Extract every line of the records below that contains the string "icon", with case counting, and copy each such line unchanged.
****************************************
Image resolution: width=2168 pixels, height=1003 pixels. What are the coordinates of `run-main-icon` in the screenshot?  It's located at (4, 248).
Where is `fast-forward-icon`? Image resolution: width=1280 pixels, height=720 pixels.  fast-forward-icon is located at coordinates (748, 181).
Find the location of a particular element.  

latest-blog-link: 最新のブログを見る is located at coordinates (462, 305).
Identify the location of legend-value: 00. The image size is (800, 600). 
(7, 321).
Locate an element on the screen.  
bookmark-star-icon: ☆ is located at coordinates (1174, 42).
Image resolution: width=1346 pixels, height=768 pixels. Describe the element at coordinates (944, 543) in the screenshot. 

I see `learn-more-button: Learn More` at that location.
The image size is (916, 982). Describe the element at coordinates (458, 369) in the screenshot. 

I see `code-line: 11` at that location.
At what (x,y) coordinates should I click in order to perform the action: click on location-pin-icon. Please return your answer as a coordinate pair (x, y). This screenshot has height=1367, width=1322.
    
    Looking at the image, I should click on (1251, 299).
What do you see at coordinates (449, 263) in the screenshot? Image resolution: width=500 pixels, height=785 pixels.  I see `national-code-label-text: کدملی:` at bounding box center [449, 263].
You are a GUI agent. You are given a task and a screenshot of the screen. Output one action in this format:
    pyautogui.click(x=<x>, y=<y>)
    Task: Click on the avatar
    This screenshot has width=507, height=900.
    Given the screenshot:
****************************************
## [OUTPUT FOR THIS TASK]
Image resolution: width=2168 pixels, height=1003 pixels. What are the coordinates of `run-main-icon` in the screenshot?  It's located at (4, 248).
Where is `fast-forward-icon`? Image resolution: width=1280 pixels, height=720 pixels.  fast-forward-icon is located at coordinates (748, 181).
bookmark-star-icon: ☆ is located at coordinates (1174, 42).
At what (x,y) coordinates should I click in order to perform the action: click on location-pin-icon. Please return your answer as a coordinate pair (x, y). This screenshot has height=1367, width=1322.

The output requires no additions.